• _Given text_:
/---
The Windows Sockets WSAIoctl function controls the mode of a socket.
int WSAIoctl (
SOCKET s,
DWORD dwIoControlCode,
LPVOID lpvInBuffer,
DWORD cbInBuffer,
LPVOID lpvOUTBuffer,
DWORD cbOUTBuffer,
LPDWORD lpcbBytesReturned,
LPWSAOVERLAPPED lpOverlapped,
LPWSAOVERLAPPED_COMPLETION_ROUTINE lpCompletionROUTINE
);
The WSAIoctl function is used to set or retrieve operating parameters associated with the socket, the transport protocol, or the communications subsystem.
If both lpOverlapped and lpCompletionRoutine are NULL, the socket in this function will be treated as a non-overlapped socket. For a non-overlapped socket, lpOverlapped and lpCompletionRoutine parameters are ignored, which cause the function to behave like the standard ioctlsocket function except that WSAIoctl can block if socket s is in the blocking mode. If socket s is in the nonblocking mode, this function can return WSAEWOULDBLOCK when the specified operation cannot be finished immediately. In this case, the application may change the socket to the blocking mode and reissue the request or wait for the corresponding network event (such as FD_ROUTING_INTERFACE_CHANGE or FD_ADDRESS_LIST_CHANGE in case of SIO_ROUTING_INTERFACE_CHANGE or SIO_ADDRESS_LIST_CHANGE) using Windows message (using WSAAsyncSelect) or event (using WSAEventSelect) based notification mechanism
For overlapped sockets, operations that cannot be completed immediately will be initiated, and completion will be indicated at a later time. The final completion status is retrieved through WSAGetOverlappedResult. The lpcbBytesReturned parameter is ignored.
Any ioctl may block indefinitely, depending on the service provider's implementation. If the application cannot tolerate blocking in a WSAIoctl call, overlapped I/O would be advised for ioctls that are especially likely to block including:
SIO_FINDROUTE
SIO_FLUSH
SIO_GET_QOS
SIO_GET_GROUP_QOS
SIO_SET_QOS
SIO_SET_GROUP_QOS
SIO_ROUTING_INTERFACE_CHANGE
SIO_ADDRESS_LIST_CHANGE
Some protocol-specific ioctls may also be especially likely to block. Check the relevant protocol-specific annex for any available information.
\---
Can you carry the WSAIoctl function text forward, starting right after its last sentence, "Check the relevant protocol-specific annex for any available information"? The material has no role in this task.

• _Extracted information_:
/---
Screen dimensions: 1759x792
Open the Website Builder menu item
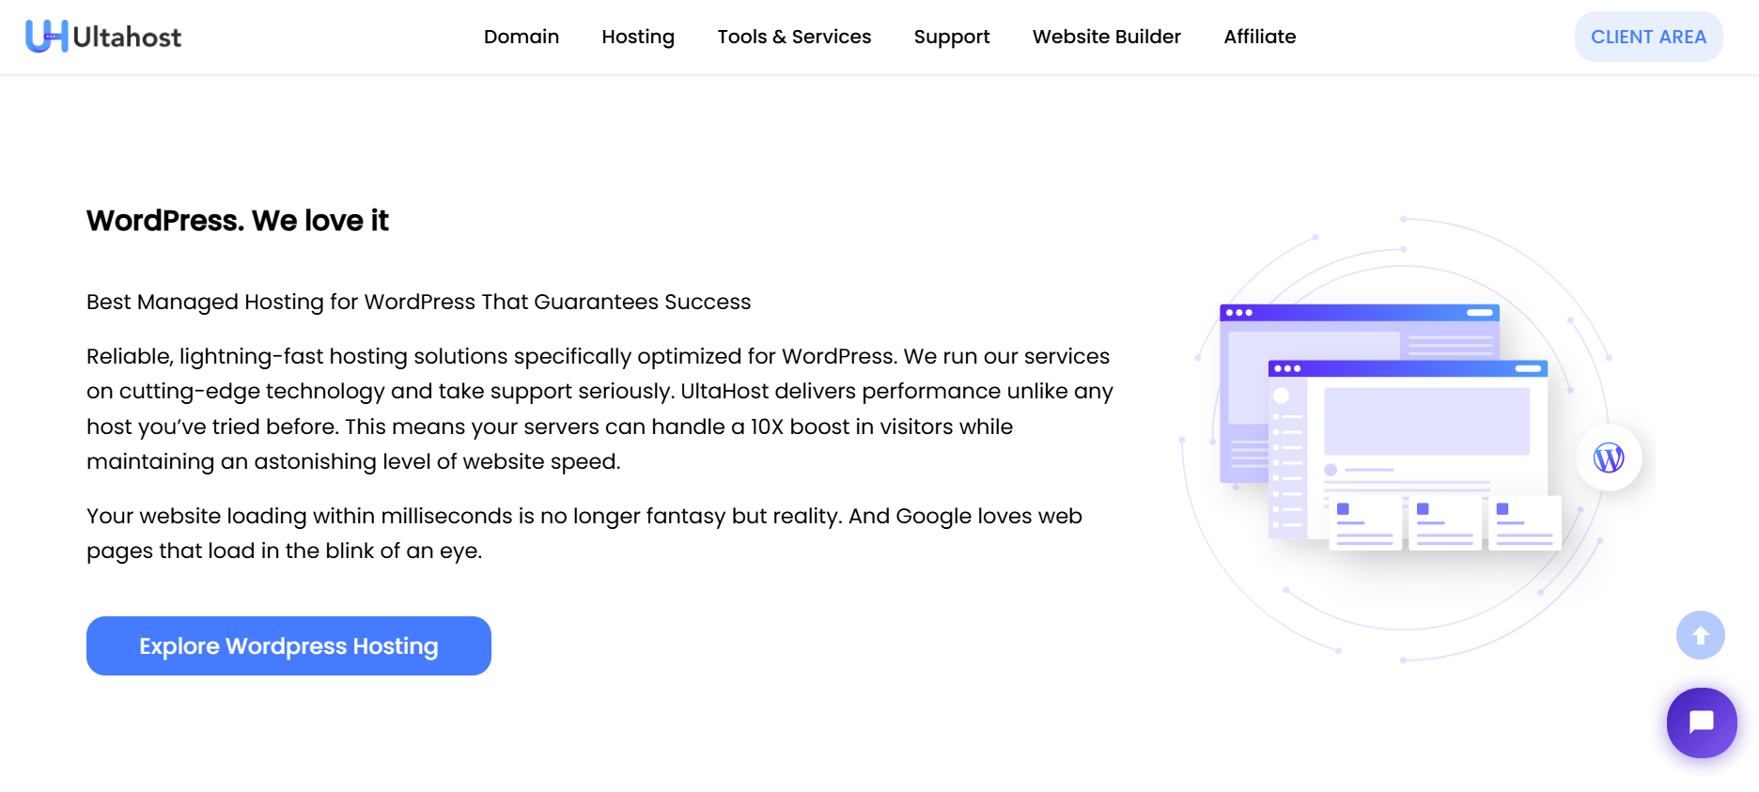[x=1107, y=37]
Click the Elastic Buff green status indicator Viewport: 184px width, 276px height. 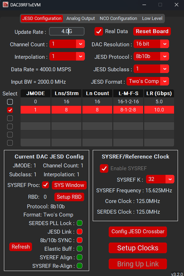point(80,249)
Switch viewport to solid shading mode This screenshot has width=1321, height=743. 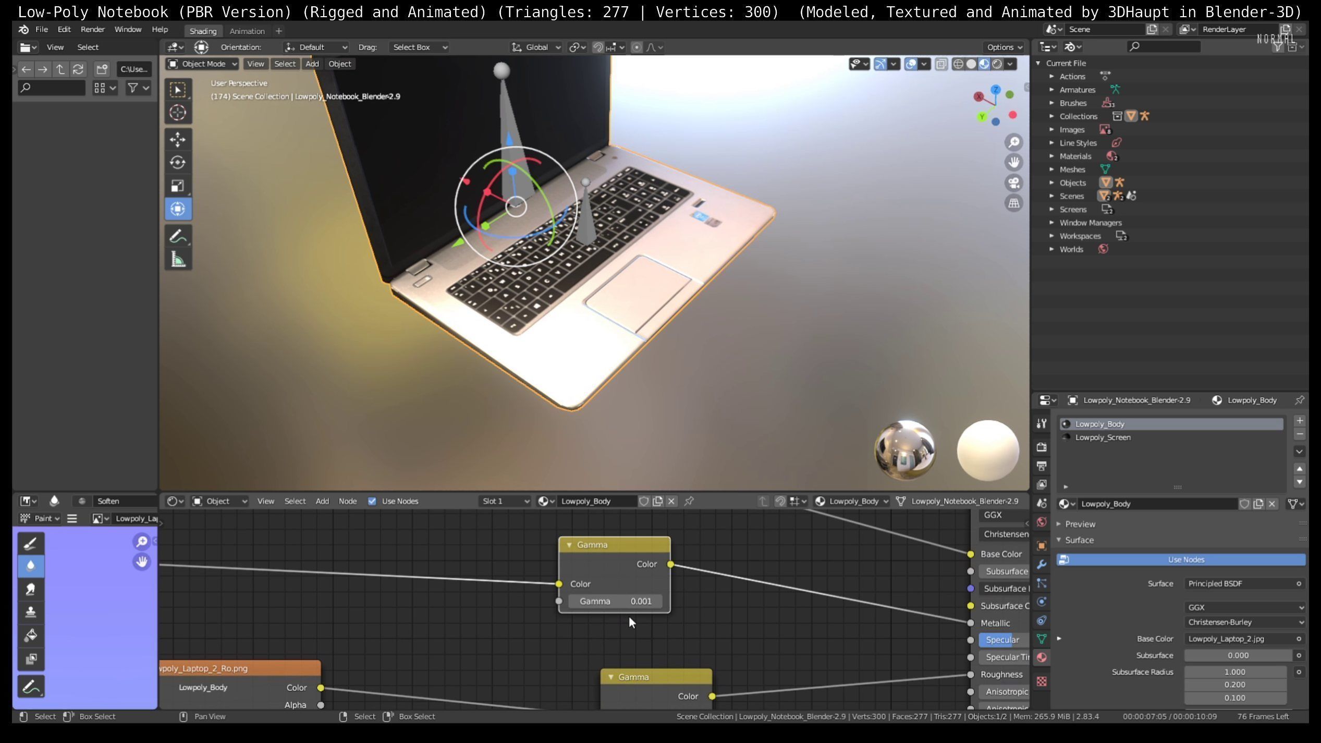(x=971, y=64)
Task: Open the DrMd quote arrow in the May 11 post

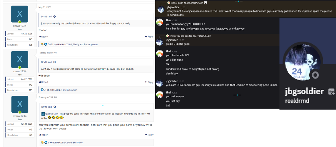Action: coord(54,16)
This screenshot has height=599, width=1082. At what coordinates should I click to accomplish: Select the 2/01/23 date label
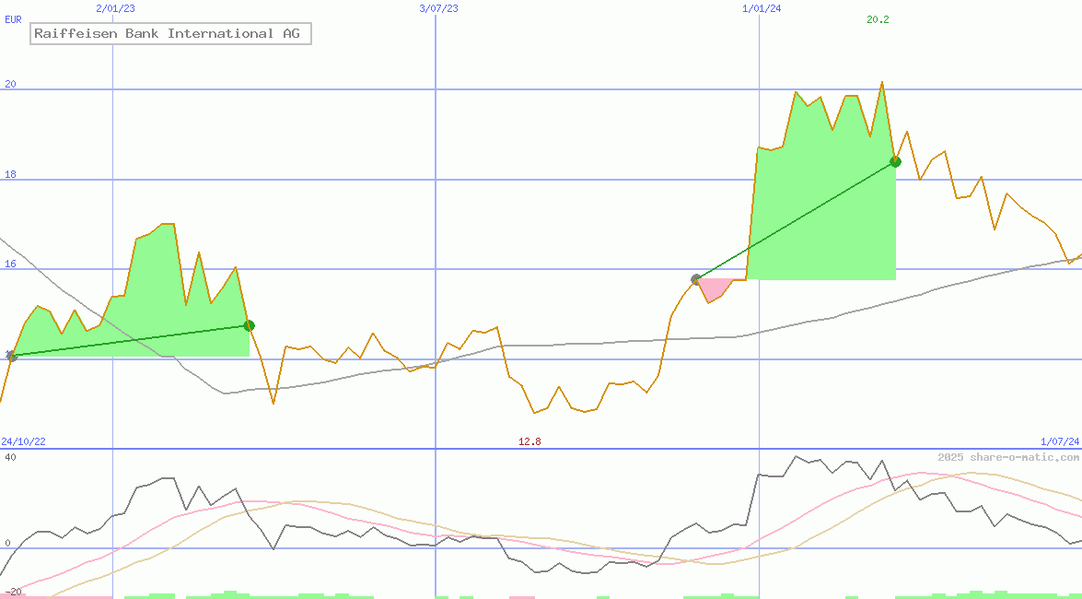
\---
• _Reply_:
It is possible to adopt an encoding scheme that preserves the currently defined ioctlsocket opcodes while providing a convenient way to partition the opcode identifier space in as much as the dwIoControlCode parameter is now a 32-bit entity. The dwIoControlCode parameter is architected to allow for protocol and vendor independence when adding new control codes while retaining backward compatibility with the Windows Sockets 1.1 and Unix control codes. The dwIoControlCode parameter has the following form:
3 | 3 | 2 | 2 2 | 2 2 2 2 2 2 2 1 1 1 1 | 1 1 1 1 1 1 |
1 | 0 | 9 | 8 7 | 6 5 4 3 2 1 0 9 8 7 6 | 5 4 3 2 1 0 9 8 7 6 5 4 3 2 1 0 |
I | O | V | T | Vendor/Address Family | Code |
I is set if the input buffer is valid for the code, as with IOC_IN.
O is set if the output buffer is valid for the code, as with IOC_OUT. Codes with both input and output parameters set both I and O.
V is set if there are no parameters for the code, as with IOC_VOID.
T is a two-bit quantity that defines the type of ioctl. The following values are defined:
0 – The ioctl is a standard Unix ioctl code, as with FIONREAD and FIONBIO.
1 – The ioctl is a generic Windows Sockets 2 ioctl code. New ioctl codes defined for Windows Sockets 2 will have T == 1.
2 – The ioctl applies only to a specific address family.
3 – The ioctl applies only to a specific vendor's provider. This type allows companies to be assigned a vendor number that appears in the Vendor/Address family field. Then, the vendor can define new ioctls specific to that vendor without having to register the ioctl with a clearinghouse, thereby providing vendor flexibility and privacy.
Vendor/Address family – An 11-bit quantity that defines the vendor who owns the code (if T == 3) or that contains the address family to which the code applies (if T == 2). If this is a Unix ioctl code (T == 0) then this field has the same value as the code on Unix. If this is a generic Windows Sockets 2 ioctl (T == 1) then this field can be used as an extension of the "code" field to provide additional code values.
Code – The 16-bit quantity that contains the specific ioctl code for the operation.
The following Unix ioctl codes (commands) are supported:
The WSAAsyncSelect or WSAEventSelect routine automatically sets a socket to nonblocking mode. If WSAAsyncSelect or WSAEventSelect has been issued on a socket, then any attempt to use WSAIoctl to set the socket back to blocking mode will fail with WSAEINVAL. To set the socket back to blocking mode, an application must first disable WSAAsyncSelect by calling WSAAsyncSelect with the lEvent parameter equal to zero, or disable WSAEventSelect by calling WSAEventSelect with the lNetworkEvents parameter equal to zero.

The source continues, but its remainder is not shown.